Sensorineural Impairments, Cardiovascular Risk Factors, and 10-Year Incidence of Cognitive Impairment and Decline in Midlife: The Beaver Dam Offspring Study.

PubMed ID: 30629132

Author(s): Schubert CR, Cruickshanks KJ, Fischer ME, Pinto AA, Chen Y, Huang GH, Klein BEK, Klein R, Pankow JS, Paulsen AJ, Dalton DS, Tweed TS. Sensorineural impairments, cardiovascular risk factors, and 10-year incidence of cognitive impairment and decline in midlife: the Beaver Dam Offspring Study. J Gerontol A Biol Sci Med Sci. 2019 Oct 4;74(11):1786-1792. doi: 10.1093/gerona/glz011. PMID 30629132

Journal: The Journals Of Gerontology. Series A, Biological Sciences And Medical Sciences, Volume 74, Issue 11, Oct 2019

BACKGROUND Sensorineural impairments and cardiovascular risk factors (CVRF) and disease (CVD) in midlife may be important predictors of future cognitive health, but longitudinal studies that include multiple sensorineural measures in middle-aged adults are lacking.

METHODS Hearing, vision, and olfaction, and CVRF and CVD were measured at the Beaver Dam Offspring Study baseline (2005-2008) examination. The Mini-Mental State Examination and Trail Making Tests A and B were administered at all phases and additional cognitive function measures were obtained at 5 (2010-2013) and 10 years (2015-2017). Cox proportional hazards models were used to evaluate associations between baseline sensorineural impairments, CVRF, CVD, and 10-year cumulative incidence of cognitive impairment and decline.

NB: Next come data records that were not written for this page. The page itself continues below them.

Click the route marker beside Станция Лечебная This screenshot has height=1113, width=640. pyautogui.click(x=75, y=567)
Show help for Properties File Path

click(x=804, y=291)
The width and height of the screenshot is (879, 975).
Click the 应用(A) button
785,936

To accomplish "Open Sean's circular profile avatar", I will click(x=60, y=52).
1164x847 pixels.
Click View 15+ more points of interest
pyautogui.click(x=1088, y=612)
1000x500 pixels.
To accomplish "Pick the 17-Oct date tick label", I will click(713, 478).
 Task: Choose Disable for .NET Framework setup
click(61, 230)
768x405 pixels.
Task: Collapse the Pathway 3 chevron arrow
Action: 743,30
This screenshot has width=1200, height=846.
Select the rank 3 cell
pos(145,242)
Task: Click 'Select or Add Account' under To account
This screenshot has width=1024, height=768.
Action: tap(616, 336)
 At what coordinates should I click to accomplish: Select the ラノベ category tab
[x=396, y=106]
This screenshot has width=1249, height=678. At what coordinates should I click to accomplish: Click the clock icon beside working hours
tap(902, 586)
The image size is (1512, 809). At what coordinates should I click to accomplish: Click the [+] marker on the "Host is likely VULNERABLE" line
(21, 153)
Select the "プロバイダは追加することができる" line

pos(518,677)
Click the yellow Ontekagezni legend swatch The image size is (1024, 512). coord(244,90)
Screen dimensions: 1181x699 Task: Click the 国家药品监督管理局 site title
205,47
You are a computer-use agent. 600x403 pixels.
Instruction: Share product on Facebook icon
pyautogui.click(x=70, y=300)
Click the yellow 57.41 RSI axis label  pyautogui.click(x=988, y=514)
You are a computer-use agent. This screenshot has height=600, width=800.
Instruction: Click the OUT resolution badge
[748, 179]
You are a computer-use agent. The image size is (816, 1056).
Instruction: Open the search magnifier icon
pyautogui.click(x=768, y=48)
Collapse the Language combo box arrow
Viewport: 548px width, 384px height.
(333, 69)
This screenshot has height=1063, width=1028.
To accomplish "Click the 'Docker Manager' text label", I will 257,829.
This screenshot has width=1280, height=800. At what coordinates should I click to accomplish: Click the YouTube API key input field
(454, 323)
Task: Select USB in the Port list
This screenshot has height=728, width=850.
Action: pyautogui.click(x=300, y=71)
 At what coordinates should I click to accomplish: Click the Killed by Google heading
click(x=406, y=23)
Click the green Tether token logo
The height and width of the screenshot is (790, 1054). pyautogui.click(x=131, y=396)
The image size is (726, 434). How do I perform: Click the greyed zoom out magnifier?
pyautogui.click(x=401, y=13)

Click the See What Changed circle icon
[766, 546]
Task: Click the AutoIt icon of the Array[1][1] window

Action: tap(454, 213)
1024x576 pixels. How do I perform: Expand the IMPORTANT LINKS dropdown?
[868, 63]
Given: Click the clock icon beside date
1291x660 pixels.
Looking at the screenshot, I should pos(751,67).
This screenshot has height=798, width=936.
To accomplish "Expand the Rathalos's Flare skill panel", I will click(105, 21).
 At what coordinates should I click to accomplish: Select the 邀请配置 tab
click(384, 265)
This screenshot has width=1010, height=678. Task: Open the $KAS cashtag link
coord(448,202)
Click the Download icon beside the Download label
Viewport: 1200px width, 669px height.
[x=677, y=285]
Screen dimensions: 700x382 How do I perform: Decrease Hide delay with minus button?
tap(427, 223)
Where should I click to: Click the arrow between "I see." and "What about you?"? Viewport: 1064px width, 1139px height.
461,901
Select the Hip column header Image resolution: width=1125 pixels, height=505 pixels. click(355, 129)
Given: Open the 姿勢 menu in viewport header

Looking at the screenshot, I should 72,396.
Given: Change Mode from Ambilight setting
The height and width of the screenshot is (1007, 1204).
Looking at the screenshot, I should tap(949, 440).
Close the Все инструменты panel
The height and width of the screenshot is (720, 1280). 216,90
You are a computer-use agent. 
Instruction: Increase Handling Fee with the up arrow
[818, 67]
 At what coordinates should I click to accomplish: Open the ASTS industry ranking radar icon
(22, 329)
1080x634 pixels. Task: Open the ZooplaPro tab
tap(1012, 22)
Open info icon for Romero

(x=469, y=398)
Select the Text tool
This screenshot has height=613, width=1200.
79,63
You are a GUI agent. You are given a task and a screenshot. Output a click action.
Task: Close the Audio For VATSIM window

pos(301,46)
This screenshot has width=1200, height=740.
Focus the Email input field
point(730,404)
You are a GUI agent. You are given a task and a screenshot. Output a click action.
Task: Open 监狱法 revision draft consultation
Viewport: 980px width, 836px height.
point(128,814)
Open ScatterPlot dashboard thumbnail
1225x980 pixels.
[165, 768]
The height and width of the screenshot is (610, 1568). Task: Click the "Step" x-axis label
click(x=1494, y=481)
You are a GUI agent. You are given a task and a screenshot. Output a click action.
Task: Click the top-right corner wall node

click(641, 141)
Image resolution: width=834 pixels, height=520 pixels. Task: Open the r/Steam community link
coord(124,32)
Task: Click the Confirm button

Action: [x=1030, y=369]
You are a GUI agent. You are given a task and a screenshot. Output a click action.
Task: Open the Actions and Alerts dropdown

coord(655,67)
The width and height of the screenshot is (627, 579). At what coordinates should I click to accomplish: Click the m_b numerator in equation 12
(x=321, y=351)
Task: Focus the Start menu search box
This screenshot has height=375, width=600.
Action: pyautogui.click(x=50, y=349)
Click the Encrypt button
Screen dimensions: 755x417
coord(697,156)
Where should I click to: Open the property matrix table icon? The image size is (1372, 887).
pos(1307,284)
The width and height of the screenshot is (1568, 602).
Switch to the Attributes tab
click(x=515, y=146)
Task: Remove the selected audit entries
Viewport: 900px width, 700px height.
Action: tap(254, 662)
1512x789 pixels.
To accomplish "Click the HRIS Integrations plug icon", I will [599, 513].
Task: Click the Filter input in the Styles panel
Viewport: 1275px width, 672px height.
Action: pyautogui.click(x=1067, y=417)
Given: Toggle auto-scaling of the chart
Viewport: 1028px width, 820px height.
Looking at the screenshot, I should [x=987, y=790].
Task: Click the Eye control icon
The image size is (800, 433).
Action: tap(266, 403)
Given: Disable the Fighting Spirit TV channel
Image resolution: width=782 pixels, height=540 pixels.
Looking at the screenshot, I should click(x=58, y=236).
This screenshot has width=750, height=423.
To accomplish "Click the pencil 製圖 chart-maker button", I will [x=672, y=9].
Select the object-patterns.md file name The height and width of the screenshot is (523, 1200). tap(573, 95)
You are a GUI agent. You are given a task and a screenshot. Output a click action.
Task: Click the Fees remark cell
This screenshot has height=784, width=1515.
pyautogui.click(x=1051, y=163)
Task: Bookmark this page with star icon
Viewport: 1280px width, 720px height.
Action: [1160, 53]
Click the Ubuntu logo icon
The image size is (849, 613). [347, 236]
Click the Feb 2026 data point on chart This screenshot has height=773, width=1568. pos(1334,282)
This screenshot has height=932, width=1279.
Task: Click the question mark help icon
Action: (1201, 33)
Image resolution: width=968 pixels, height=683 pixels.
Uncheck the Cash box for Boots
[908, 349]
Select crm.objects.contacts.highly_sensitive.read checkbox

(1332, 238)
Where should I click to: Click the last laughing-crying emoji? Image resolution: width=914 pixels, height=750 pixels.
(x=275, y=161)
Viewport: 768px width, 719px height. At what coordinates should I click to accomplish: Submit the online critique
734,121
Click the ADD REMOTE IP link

RESULTS There were 2,556 participants (22-84 years) without cognitive impairment at baseline and data from at least one follow-up. In a multivariable model including age, sex, education, and head injury, visual impairment (hazard ratio = 2.59, 95% confidence interval = 1.34, 5.02), olfactory impairment (hazard ratio = 3.18, 95% confidence interval = 1.53, 6.59), CVD (hazard ratio = 2.37, 95% confidence interval = 1.24, 4.52), and not consuming alcohol in the past year (hazard ratio = 2.21, 95% confidence interval = 1.16, 4.19) were associated with the 10-year cumulative incidence of cognitive impairment. Current smoking and diabetes were associated with increased risk, and exercise with decreased risk, of 10-year decline in cognitive function.

CONCLUSIONS Visual and olfactory impairments, CVRF, and CVD were associated with the 10-year cumulative incidence of cognitive impairment and decline in middle-aged adults. Identifying modifiable factors associated with cognitive decline and impairment in midlife may provide opportunities for prevention or treatment and improve cognitive health later in life.